VIVA – Menteri Perindustrian, Agus Gumiwang Kartasasmita mengaku, pihaknya masih terus memfokuskan diri guna melakukan upaya menurunkan harga gas bagi kebutuhan industri.
Dia menjelaskan, jaringan gas industri dipasok tunggal oleh PGN, dan memegang peranan penting bagi proyeksi pertumbuhan industri manufaktur, seperti industri kaca dan keramik. Biaya bahan bakar gas memakan hampir 30 persen dari total keseluruhan ongkos produksinya.

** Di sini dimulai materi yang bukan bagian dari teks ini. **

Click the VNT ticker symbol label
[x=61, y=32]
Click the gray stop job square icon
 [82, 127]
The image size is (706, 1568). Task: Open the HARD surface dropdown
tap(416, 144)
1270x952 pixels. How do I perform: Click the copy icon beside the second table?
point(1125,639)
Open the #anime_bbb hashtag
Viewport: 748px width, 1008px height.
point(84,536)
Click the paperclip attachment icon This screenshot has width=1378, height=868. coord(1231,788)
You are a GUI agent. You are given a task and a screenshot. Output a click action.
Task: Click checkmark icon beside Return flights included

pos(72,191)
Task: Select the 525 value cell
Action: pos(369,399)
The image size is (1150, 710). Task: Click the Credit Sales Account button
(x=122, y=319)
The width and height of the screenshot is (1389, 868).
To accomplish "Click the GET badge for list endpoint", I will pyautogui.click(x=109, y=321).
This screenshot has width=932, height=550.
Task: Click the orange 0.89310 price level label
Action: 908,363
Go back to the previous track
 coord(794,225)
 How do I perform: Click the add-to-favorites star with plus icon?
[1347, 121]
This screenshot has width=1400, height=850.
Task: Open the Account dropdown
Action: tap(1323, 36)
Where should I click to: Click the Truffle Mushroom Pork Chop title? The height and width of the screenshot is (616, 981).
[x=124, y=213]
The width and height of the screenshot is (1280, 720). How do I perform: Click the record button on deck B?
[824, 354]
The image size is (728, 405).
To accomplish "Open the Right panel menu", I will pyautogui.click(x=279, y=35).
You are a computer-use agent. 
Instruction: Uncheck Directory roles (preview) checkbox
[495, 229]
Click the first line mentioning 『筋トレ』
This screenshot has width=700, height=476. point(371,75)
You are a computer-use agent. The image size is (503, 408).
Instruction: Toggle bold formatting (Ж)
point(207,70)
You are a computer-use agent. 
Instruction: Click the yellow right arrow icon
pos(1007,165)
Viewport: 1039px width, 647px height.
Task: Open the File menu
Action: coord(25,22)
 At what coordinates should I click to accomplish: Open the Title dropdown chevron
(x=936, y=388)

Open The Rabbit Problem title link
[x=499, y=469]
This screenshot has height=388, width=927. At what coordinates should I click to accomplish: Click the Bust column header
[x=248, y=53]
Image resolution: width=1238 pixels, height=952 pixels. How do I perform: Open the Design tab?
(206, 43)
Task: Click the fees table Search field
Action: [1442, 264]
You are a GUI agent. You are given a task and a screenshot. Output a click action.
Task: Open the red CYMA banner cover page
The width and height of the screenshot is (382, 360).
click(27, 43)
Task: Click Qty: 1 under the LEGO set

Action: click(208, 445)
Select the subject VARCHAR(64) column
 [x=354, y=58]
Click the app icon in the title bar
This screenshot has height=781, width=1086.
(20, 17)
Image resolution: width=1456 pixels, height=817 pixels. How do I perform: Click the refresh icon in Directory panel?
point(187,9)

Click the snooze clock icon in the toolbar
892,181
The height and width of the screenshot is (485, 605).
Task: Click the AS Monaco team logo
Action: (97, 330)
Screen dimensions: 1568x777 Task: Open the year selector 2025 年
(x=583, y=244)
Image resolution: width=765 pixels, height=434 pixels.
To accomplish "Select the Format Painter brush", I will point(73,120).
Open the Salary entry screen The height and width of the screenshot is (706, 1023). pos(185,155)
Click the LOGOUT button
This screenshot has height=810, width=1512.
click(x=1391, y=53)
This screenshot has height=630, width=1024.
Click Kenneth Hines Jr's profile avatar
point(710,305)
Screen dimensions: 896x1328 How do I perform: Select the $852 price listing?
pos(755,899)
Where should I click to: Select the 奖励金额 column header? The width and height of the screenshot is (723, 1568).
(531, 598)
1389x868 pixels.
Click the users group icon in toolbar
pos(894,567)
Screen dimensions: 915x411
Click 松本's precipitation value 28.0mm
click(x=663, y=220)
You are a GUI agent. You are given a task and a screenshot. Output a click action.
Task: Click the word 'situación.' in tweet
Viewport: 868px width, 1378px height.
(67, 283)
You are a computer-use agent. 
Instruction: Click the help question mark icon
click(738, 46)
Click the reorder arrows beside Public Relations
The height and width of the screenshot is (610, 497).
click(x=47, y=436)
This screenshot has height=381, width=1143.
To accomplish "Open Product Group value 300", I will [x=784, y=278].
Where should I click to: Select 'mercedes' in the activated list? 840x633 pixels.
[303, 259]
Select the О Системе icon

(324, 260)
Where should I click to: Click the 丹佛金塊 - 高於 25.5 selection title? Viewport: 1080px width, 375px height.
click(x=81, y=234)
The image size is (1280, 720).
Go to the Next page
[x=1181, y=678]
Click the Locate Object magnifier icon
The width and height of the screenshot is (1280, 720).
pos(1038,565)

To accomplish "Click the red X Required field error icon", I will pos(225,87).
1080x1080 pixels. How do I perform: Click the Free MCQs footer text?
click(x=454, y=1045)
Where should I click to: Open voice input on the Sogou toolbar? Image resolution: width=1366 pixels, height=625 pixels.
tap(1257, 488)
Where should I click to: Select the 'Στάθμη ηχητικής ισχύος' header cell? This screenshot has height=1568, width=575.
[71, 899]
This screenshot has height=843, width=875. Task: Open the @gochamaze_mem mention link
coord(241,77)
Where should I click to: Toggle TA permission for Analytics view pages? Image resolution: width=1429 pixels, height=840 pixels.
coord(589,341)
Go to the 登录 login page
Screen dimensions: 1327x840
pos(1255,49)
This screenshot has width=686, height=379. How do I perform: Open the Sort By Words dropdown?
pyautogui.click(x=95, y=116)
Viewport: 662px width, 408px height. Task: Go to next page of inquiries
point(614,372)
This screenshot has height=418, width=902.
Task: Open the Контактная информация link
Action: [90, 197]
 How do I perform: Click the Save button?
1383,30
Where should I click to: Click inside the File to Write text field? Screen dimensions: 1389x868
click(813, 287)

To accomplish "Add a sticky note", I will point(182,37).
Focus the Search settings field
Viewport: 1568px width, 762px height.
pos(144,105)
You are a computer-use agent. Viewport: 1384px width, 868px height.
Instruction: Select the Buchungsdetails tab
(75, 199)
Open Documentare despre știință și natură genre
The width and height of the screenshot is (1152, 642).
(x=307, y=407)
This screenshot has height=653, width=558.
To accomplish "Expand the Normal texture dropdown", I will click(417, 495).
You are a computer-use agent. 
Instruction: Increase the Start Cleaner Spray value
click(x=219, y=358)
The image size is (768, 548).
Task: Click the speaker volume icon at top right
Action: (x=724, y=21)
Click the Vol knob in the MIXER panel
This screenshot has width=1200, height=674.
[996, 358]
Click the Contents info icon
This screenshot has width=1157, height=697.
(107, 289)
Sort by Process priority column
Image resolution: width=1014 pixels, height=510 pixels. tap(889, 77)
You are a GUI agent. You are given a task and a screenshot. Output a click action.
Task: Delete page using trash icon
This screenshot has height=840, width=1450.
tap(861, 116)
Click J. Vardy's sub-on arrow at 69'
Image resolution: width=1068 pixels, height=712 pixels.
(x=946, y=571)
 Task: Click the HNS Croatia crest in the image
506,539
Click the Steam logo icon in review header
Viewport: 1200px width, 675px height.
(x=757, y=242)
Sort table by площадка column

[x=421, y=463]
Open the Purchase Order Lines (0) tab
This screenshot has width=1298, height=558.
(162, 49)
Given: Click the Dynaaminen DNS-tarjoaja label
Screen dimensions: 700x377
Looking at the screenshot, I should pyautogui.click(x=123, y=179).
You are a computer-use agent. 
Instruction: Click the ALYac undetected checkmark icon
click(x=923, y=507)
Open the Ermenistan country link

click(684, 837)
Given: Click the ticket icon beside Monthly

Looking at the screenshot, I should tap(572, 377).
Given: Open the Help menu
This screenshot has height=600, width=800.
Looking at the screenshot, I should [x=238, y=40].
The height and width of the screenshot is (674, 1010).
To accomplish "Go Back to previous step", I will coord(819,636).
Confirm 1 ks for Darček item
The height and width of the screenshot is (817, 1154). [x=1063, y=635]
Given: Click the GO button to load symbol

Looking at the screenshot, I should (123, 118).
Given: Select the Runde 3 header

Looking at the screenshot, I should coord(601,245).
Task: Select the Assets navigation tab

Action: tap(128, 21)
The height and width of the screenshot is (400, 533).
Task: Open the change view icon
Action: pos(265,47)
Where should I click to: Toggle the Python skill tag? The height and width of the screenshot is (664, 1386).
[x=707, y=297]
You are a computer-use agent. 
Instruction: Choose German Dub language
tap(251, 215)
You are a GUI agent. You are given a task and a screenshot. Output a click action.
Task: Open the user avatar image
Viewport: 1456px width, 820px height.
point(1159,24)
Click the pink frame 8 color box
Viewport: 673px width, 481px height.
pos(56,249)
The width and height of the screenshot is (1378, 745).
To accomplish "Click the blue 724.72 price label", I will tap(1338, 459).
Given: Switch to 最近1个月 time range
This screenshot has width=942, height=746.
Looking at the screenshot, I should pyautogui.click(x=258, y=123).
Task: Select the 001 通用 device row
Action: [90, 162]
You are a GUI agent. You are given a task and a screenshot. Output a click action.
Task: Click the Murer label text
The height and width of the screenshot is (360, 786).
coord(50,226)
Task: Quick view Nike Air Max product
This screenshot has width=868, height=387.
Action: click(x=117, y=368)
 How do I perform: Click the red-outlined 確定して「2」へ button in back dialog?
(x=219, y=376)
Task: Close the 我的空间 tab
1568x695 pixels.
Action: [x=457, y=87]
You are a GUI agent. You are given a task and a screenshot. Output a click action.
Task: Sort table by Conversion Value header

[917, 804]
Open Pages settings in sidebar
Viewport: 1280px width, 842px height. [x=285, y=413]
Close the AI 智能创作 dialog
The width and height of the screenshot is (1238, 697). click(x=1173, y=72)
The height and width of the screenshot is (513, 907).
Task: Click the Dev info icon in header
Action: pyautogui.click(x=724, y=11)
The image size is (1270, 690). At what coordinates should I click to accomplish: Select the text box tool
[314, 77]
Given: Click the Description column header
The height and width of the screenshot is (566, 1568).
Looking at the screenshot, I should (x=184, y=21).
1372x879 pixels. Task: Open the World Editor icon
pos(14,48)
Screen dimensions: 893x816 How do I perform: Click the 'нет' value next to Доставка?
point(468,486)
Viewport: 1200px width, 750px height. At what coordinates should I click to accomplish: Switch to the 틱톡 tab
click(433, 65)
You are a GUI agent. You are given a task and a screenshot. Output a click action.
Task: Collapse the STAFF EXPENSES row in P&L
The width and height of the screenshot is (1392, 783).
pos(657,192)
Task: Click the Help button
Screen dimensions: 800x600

"Isu itu soal kelangkaan, kurangnya bahan baku, serta mahalnya bahan baku, termasuk bahan baku gas," kata Agus di kantornya, kawasan Gatot Subroto, Jakarta Selatan, Senin 6 Januari 2020.
Agus memastikan, isu harga gas industri itu akan dibawanya ke dalam rapat terbatas, yang digelar bersama Presiden Joko Widodo hari ini.
Dia mengaku akan berupaya agar setidaknya harga gas bagi industri bisa disesuaikan, atau bahkan bisa lebih rendah, dari amanat dalam Perpres Nomor 40/2016 tentang Penetapan Harga Gas Bumi sebesar US$6 per MMBTU.
"Karena salah satu kunci agar sektor industri bisa melaju dan terbang tinggi, adalah memastikan ketersediaan pasokan dan harga gas bagi industri tersebut," ujar Agus.
Masalah lain diakui Agus adalah belum meratanya harga gas industri di seluruh wilayah Indonesia, yang juga menjadi kendala bagi kemajuan investasi di sektor industri.
Hal itu dapat dilihat dari harga gas industri di Medan yang mencapai US$13 per MMBTU, sementara di Jawa hanya US$7 per MMBTU.
"Mestinya harga gas di masing-masing sektor industri itu memang punya harga ideal, agar industri-industri itu punya daya saing yang kuat," kata Agus.
"Rata-rata kalau harga gas setidaknya bisa US$6, saya kira industri Indonesia punya daya saing yang cukup dibandingkan dengan industri yang ada di kawasan," ujarnya.
Diketahui, hasil penelitian Lembaga Penyelidikan Ekonomi dan Masyarakat (LPEM) pada 2015 menyatakan, pendapatan negara bisa meningkat meskipun dengan melakukan penurunan harga gas untuk industri. Pajak yang diterima dari pertumbuhan investasi dan industri itu diprediksi bisa bertingkat ke sektor produk turunan.
Dalam sebuah simulasi, penurunan harga gas sebesar US$1, diperkirakan akan membuat negara untung dari peningkatan industri sebesar Rp20-25 triliun. Kemudian, saat harga gas diturunkan antara US$2 sampai US$3, maka keuntungan negara bisa mencapai Rp20-40 triliun.